En la Preparatoria 2, por ejemplo, el director anterior, de triste memoria gracias a la prensa local, nunca puso reparos para que trabajara mi sala de lectura, pero no movió un solo dedo para asignarme un espacio, aportar recursos para la adquisición de acervo o para facilitarme el trabajo con los estudiantes. Era como esos funcionarios universitarios de los que habla la canción: a todo decían que sí, pero no decían cuándo.
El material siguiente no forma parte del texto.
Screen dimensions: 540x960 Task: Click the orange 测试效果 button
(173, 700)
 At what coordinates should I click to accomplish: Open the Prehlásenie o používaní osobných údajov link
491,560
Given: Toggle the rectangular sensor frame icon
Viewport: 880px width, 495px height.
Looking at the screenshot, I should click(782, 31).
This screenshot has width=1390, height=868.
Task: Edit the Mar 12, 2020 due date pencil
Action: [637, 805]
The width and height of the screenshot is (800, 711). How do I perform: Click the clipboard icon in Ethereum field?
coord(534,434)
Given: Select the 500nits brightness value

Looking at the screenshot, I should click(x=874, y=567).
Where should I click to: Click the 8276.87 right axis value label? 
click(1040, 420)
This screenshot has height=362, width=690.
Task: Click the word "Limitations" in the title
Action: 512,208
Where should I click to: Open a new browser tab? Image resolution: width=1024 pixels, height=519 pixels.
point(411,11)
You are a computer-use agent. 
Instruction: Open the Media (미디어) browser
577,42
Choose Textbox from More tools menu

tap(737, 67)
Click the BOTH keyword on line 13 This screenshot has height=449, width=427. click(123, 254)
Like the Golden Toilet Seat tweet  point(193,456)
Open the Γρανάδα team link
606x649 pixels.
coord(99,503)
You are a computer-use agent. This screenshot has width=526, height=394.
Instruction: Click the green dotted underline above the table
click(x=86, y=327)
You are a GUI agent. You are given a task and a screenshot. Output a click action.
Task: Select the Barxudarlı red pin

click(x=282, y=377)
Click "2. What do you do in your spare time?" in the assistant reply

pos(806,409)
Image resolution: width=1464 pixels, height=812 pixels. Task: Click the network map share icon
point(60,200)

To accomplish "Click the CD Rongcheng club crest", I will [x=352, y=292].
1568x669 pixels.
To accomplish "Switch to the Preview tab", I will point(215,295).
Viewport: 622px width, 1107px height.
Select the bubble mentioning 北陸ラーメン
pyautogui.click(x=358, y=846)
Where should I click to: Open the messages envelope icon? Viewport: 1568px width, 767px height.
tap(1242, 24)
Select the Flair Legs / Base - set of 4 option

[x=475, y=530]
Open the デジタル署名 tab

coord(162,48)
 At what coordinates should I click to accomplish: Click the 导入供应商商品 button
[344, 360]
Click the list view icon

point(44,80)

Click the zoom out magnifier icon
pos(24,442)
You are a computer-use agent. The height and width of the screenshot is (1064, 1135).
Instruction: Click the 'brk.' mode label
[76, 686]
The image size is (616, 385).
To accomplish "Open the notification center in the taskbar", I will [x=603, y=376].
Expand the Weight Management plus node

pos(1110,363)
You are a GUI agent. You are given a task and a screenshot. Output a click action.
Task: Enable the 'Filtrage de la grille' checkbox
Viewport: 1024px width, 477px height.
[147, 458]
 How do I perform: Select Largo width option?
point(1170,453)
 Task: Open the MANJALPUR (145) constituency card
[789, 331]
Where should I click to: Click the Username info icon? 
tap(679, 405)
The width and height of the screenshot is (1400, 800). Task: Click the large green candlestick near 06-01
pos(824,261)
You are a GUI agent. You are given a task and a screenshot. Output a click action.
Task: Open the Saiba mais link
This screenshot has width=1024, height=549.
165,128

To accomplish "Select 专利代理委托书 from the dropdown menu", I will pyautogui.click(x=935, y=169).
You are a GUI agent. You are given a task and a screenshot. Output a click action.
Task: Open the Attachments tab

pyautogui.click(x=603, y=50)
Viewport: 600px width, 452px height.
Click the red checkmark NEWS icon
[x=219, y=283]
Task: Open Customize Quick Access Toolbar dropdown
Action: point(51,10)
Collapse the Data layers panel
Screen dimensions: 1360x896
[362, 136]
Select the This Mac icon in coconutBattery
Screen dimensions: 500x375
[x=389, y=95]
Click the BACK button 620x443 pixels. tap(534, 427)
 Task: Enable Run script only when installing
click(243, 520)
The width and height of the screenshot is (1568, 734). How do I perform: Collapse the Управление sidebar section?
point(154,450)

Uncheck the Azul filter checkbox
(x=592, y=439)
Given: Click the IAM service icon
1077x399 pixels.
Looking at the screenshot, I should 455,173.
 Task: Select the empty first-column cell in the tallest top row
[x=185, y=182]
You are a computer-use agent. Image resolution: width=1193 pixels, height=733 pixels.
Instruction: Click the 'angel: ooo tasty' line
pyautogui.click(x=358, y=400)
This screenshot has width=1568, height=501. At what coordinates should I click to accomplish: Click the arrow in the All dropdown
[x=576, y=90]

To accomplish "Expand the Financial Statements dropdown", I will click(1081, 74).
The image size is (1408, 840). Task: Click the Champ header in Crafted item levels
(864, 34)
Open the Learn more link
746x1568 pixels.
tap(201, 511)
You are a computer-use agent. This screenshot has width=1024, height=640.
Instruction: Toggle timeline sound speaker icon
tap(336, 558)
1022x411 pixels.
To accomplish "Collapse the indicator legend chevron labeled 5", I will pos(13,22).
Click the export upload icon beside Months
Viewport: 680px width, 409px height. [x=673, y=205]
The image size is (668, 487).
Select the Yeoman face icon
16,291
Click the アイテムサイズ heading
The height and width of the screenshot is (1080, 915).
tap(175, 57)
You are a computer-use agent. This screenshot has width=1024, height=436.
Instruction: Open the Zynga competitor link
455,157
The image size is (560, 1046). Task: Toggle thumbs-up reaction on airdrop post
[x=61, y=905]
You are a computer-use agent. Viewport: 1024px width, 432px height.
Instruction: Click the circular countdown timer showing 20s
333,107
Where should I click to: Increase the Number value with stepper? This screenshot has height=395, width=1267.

Pero eso sí, nombró a un fulano insensible que me puso —y aún continúa haciéndolo— el mayor número de obstáculos para almacenar los libros —no es una piedra en el camino: es una piedra en el zapato—; tuve que limosnear un rinconcito entre los cuates, y finalmente los de Matemáticas se condolieron de mí y me asilaron con mi altero de cajas.

Hace unas semanas —nótese: luego de casi cuatro años de pelear por un espacio— el actual director, Juan Manuel Soto García —claro: debo citar el patrocinio— me asignó, hasta el palomar —o el gallinero, como le llamábamos en la Prepa Jalisco— un pequeño cubículo que equipó con un librero —insuficiente, lo digo entre paréntesis, para los libros que me entregó la Secretaría de Cultura y los que he ido adquiriendo en este tiempo—; también, desde el año pasado, por lo menos en un par de ocasiones ha asignado recursos para la adquisición de ejemplares.

*Ponencia leída durante el Segundo Congreso Estatal de Salas de Lectura “Intercambios que construyen”, realizado del 11 al 13 de diciembre de 2009 en Lagos de Moreno, Jalisco.